Arrivano brutte notizie per l’Italia dal bollettino di dicembre di politica monetaria emesso dalla BCE. Secondo Francoforte, il nostro paese, e il Belgio con noi, non starebbe rispettando il Patto di stabilità, in particolar modo per ciò che riguarda la riduzione del nostro gigantesco debito pubblico fissata dal Fiscal Compatc, andando così incontro al rischio di possibili sanzioni: “Se la Commissione confermerà la propria valutazione di violazione della regola del debito, dovrà redigere in seguito una relazione (…) che potrebbe portare a una procedura per i disavanzi eccessivi basata sul debito, a meno che si rilevino fattori attenuanti per l`inosservanza del parametro del debito“. A rischio infrazione anche la Francia, che non sta rispettando la regola del 3% nel rapporto deficit/PIL.
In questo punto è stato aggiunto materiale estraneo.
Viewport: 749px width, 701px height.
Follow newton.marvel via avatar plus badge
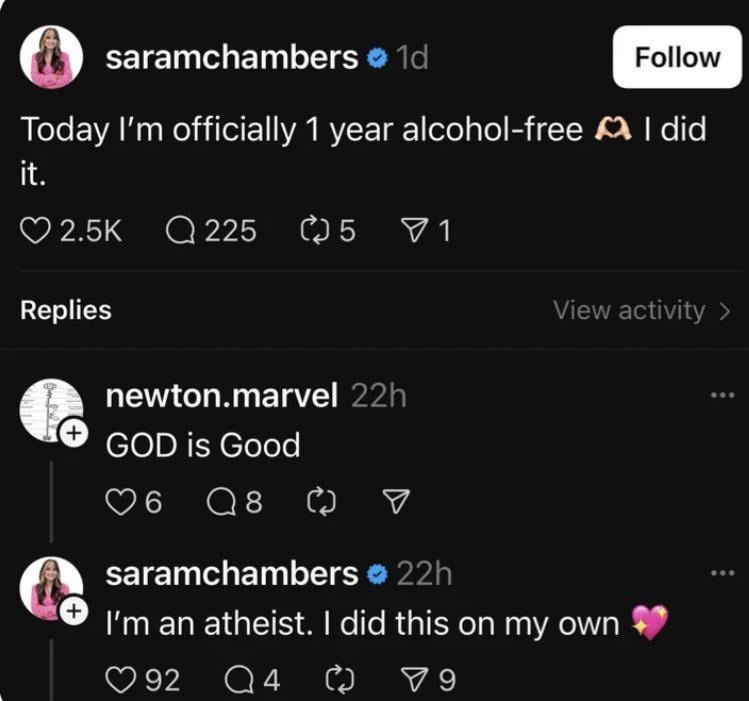(x=74, y=433)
Due le questioni principali finite sotto i riflettori della Banca Centrale. Il primo: per il 2015 l’Italia ha previsto un rapporto deficit/PIL del 2,6%, in linea con la succitata regola del 3% ma meno severo rispetto a quello dell’1,8% richiesto nel programma di stabilità 2014. “Il progetto di bilancio prevede una riduzione dei contributi previdenziali per i neoassunti, una riduzione dell’imposta regionale sulle attività produttive (Irap) e il trasferimento, ora permanente, in forma di sgravio fiscale ai lavoratori a basso reddito, introdotto inizialmente su base temporanea lo scorso aprile. Queste misure espansive saranno in parte compensate da una riduzione della spesa pubblica, specie a livello delle amministrazioni locali“. Il secondo: il nostro governo ha procrastinato al 2017 l’obiettivo del pareggio strutturale di bilancio, ovvero due anni più tardi rispetto alla data suggerita dal Consiglio Ecofin dello scorso luglio. ”E importante“, scrive l’Eurotower, “assicurare il pieno rispetto dei requisiti del Patto di stabilità e crescita e della regola del debito per non mettere a repentaglio la sostenibilità delle finanze pubbliche e preservare la fiducia dei mercati“.